The women who were starving in the nursing home. This woman was going to come with me today, but she's having trouble getting teeth. And she said, "I just can't speak out correctly, but tell them my story." She's HIV infected, and this was before heart therapy, so it was only mono therapy. She got very ill, and her family had to put her in a nursing home. And she begot contractures, wasting, and she was dying. But her sister began to come to see her and just kind of give her sips of water, and she began to get better. However, she couldn't speak. So every day when the trays came—and they were in a room with four other people with HIV—the trays would come and the trays would go. No one would feed them. So she was cognizant she was getting better, and she realized, "I'm going to die of starvation, not of AIDS." But she couldn't speak. Her sister then came a little bit more and tried to feed her, and she began to be able to talk and say, "I'm hungry. I'm hungry." But can you imagine that they weren't—and these were people my color, your color. They would take the trays away. As she got better, she began to advocate for the other HIV infected patients who could probably eat, and they discharged her because she'd become a nuisance in the nursing home.
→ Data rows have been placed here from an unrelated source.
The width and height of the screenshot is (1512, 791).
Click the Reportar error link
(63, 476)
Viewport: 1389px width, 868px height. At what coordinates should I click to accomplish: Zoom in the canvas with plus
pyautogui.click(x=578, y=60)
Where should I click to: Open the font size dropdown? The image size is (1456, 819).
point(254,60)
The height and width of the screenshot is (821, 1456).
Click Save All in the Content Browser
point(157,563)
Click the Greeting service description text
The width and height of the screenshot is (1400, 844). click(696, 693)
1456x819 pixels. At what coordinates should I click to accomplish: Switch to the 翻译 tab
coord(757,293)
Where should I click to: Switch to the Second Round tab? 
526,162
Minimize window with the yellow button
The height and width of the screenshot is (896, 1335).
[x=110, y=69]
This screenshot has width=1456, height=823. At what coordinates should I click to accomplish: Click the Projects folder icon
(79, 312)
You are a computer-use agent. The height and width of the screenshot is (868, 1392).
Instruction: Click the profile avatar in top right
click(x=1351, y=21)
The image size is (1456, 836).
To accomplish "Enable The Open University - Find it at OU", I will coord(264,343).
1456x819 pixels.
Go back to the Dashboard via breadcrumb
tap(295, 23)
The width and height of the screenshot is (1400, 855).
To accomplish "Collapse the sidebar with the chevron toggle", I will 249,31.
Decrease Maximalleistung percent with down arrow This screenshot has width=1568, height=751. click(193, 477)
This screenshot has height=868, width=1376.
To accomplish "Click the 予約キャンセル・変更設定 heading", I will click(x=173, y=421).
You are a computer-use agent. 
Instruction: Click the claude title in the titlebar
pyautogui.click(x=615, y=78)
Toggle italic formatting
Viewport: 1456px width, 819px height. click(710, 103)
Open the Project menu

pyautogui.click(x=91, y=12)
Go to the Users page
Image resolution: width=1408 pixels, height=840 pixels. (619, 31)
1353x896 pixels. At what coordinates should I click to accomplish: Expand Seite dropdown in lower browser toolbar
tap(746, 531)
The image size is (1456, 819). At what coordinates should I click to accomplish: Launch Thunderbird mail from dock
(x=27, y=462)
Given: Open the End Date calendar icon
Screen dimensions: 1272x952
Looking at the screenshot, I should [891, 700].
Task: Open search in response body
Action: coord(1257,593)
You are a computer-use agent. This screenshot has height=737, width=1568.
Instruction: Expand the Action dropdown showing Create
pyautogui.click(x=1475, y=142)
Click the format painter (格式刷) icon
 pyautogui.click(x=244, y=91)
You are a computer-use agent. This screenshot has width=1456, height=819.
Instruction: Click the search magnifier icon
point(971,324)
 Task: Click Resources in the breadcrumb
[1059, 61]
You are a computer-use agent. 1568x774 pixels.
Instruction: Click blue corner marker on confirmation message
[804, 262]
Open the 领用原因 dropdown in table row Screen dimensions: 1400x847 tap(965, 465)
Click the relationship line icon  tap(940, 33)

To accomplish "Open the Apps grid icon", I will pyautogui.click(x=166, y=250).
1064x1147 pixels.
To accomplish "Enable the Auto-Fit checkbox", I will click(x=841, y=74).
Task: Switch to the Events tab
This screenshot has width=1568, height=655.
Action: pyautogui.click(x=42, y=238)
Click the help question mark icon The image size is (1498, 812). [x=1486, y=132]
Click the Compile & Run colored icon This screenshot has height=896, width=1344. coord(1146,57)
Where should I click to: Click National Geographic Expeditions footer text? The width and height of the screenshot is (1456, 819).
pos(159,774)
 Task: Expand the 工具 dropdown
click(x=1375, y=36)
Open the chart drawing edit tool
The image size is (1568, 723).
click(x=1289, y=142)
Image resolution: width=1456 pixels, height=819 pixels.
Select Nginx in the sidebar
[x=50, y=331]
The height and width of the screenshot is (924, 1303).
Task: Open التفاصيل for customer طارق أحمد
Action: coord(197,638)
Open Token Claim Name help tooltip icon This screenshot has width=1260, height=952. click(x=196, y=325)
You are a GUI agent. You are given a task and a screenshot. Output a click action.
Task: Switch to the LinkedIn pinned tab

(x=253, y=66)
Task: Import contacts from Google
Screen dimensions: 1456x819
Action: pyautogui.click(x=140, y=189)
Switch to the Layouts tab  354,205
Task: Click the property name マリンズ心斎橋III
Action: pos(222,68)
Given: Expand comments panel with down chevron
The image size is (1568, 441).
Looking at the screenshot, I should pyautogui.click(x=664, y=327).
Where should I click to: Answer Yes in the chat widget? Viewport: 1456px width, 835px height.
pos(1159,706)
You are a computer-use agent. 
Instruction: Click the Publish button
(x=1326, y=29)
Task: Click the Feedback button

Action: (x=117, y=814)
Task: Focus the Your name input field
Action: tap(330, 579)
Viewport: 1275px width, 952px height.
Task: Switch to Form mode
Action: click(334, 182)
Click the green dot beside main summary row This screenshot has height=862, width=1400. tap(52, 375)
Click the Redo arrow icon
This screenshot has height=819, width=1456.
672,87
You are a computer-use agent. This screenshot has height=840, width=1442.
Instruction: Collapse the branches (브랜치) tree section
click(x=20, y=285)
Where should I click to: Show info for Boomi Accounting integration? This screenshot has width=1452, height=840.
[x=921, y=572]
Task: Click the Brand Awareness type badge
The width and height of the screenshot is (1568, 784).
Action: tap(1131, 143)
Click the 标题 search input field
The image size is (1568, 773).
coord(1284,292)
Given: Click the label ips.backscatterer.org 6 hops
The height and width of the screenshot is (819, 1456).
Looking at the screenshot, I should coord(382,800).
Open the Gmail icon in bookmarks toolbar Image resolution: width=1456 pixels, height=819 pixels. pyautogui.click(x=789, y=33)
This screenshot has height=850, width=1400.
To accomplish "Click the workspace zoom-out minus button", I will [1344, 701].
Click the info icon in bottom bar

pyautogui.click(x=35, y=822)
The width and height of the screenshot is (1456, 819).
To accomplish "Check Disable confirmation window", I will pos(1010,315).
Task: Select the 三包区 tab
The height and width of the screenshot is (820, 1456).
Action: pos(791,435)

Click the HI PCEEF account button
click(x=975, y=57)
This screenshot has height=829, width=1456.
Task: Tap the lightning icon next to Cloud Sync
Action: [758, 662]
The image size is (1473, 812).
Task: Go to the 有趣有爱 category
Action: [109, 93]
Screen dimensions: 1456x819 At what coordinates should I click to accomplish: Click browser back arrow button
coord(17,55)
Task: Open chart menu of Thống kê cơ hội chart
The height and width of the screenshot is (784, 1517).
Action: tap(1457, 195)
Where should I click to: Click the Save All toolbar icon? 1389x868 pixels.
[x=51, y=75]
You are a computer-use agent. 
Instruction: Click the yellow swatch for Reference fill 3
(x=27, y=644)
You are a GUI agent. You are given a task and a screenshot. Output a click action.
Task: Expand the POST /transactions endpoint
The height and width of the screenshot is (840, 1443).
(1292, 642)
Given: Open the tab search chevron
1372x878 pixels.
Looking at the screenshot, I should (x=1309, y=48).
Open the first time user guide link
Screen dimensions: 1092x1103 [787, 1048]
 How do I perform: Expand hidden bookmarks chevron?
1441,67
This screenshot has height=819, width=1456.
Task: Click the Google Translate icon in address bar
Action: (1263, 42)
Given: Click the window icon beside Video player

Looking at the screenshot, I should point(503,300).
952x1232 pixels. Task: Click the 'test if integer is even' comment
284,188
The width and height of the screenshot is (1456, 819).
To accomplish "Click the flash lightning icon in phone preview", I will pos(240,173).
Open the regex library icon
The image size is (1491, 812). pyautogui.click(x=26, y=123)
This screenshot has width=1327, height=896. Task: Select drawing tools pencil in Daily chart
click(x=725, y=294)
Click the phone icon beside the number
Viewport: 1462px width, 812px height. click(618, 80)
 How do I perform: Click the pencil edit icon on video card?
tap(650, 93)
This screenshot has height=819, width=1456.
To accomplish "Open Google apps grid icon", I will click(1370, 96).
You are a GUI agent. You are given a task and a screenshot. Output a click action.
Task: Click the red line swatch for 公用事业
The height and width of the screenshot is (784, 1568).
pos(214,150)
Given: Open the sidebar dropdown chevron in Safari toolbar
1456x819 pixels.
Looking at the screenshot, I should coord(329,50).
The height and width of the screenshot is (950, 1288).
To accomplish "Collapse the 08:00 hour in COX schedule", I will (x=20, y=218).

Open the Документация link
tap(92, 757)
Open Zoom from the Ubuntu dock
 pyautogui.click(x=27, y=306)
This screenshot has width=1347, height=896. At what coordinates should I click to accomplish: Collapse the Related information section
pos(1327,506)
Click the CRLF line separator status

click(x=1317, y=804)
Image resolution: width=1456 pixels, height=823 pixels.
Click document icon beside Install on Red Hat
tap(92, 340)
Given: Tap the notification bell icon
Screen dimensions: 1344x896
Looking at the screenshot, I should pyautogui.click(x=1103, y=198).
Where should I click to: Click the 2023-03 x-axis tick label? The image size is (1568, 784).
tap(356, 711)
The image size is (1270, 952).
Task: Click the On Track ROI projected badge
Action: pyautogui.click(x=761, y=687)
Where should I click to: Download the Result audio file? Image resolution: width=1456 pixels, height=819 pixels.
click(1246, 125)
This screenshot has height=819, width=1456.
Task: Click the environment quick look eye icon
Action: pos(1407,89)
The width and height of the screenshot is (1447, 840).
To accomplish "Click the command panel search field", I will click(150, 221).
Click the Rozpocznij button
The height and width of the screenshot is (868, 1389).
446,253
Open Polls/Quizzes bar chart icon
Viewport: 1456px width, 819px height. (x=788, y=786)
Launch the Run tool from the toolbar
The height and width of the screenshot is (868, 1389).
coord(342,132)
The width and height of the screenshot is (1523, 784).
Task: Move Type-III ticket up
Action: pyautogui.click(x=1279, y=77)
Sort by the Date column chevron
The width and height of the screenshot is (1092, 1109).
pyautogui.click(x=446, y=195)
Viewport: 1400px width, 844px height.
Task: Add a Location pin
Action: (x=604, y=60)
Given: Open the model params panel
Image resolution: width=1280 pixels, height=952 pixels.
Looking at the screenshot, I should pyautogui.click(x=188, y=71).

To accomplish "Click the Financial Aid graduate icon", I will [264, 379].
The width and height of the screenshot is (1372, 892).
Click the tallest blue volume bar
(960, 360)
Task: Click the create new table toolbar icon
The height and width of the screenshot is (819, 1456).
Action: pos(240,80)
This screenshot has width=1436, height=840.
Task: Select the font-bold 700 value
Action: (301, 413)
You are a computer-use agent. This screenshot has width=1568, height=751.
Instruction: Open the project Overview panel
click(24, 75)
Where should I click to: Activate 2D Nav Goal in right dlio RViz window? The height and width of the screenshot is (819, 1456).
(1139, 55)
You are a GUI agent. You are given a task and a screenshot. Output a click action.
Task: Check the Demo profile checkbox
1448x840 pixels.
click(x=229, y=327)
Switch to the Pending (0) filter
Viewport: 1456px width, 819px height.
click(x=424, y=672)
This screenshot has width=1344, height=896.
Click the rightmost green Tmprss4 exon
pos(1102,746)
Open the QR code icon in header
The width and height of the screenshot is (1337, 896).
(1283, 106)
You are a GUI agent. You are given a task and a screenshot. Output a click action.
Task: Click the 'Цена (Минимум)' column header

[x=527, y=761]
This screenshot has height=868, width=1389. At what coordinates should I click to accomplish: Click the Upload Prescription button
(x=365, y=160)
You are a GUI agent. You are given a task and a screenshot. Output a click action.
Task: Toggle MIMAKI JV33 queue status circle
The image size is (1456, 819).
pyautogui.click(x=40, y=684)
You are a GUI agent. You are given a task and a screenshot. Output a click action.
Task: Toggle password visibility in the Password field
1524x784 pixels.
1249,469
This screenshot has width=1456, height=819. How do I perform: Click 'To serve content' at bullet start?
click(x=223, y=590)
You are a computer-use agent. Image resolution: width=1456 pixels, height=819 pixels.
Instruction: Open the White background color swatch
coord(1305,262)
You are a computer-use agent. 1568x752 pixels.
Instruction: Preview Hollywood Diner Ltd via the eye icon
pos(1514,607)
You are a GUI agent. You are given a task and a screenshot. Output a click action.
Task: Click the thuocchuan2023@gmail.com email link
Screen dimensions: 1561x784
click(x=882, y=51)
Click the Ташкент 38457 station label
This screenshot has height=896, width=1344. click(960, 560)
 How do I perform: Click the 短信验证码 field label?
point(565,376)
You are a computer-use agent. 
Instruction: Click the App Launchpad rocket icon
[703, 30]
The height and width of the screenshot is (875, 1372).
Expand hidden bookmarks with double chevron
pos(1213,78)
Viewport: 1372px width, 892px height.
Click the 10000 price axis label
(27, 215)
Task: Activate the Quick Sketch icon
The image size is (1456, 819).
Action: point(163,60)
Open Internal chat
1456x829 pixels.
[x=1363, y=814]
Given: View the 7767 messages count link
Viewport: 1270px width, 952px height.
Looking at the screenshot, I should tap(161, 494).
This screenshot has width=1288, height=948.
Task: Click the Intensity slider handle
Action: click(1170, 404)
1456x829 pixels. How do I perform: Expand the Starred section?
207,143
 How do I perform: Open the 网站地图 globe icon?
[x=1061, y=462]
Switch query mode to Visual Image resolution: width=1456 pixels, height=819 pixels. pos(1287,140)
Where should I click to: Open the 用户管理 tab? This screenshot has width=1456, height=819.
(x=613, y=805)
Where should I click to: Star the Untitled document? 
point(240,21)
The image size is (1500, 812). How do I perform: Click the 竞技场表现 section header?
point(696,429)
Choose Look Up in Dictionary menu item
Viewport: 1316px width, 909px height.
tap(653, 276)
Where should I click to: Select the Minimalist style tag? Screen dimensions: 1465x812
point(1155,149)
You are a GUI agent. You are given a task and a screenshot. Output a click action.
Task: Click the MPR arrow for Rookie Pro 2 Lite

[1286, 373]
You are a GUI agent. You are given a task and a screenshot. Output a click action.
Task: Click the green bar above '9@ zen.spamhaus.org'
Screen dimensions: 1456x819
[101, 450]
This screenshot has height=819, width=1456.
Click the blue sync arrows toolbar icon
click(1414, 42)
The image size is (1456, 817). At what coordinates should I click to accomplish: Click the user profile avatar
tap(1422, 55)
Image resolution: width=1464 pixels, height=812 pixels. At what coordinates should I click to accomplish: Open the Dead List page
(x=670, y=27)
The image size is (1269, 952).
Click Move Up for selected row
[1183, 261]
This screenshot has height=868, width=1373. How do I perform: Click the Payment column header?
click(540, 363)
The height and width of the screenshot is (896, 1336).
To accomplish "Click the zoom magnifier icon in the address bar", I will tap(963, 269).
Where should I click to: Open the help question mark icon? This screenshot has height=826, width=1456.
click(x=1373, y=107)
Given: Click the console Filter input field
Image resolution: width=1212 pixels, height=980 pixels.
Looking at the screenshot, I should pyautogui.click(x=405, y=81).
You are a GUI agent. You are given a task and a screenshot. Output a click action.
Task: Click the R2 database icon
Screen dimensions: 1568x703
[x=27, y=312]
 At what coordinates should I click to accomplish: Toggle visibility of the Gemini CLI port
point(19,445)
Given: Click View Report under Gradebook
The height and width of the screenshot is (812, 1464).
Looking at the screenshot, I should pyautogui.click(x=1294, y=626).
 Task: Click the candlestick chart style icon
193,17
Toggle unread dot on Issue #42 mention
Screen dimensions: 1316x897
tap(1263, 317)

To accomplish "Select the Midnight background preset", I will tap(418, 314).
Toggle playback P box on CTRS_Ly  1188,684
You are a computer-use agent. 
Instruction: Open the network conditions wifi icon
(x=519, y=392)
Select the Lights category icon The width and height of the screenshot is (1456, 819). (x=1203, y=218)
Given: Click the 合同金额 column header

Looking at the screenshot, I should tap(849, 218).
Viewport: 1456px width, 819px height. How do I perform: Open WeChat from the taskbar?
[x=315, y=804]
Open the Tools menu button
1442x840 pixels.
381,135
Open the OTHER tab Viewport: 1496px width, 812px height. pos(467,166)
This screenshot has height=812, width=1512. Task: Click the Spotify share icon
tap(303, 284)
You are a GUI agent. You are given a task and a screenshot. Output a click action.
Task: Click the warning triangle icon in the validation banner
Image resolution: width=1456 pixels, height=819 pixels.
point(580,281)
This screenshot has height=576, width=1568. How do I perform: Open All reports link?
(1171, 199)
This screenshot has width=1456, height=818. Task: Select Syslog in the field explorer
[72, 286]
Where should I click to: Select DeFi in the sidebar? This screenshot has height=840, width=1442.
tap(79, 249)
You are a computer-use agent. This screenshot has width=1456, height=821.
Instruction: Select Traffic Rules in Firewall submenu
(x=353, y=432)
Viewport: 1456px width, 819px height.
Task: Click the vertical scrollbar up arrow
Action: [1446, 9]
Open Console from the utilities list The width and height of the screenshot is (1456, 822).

A couple of things I'd like to leave you in the time that we have. What can we do? What I'd like to charge each one of us, professionals, people who are peer outreach workers, is if you can give three to four hours a month in your community, because if you wait until the government funds all the things we need, our communities will be dead. So I'm saying three to four hours, and let me tell you when you know you're really volunteering. I volunteered at a juvenile detention center, and it was hell because I didn't know really how to work there. But that was a need I had in San Antonio. I came home one day, and I told my mother, "It's not getting into these kids. I don't know why I'm there." She said, "What'd you do extra?" I said, "Extra? I'm already in there, locked up with them, trying to explain. They don't want to listen." She said, "Well, it's the extra that made the difference. The rest of the time, you got paid and paid well while you were doing your work. What'd you do extra?" And that's what I'm saying.

Those of us who live the lives, especially vulnerable and minority communities, we know. We can flex the sensitivity, but we need to be there. We need to be there in those clinic offices in our communities, just three to four hours. And I titled my talk, and I want to tell you the title here at the end, "Will You Stand in the Gap?" I would like to leave you with the words of one who stood in the gap, not just for women, but for all of us living in the United States. As long as there is poverty in the world, I can never be rich, even if I have a billion dollars. As long as diseases are rampant and millions of people in this world cannot expect to live more than 28 or 30 years—and we're talking about our colleagues in Africa and South America, in India—I can never be totally healthy. Even if I just go and get a good checkup at the Mayo Clinic, I can never be what I ought to be until you are what you ought to be. This is the way our world is made. No individual or nation can stand out boasting of being independent. We are all interdependent. Thank you very much. Can anyone remember who said these words? He was a great friend of all of us here, and that was Martin Luther King, Jr. Thank you.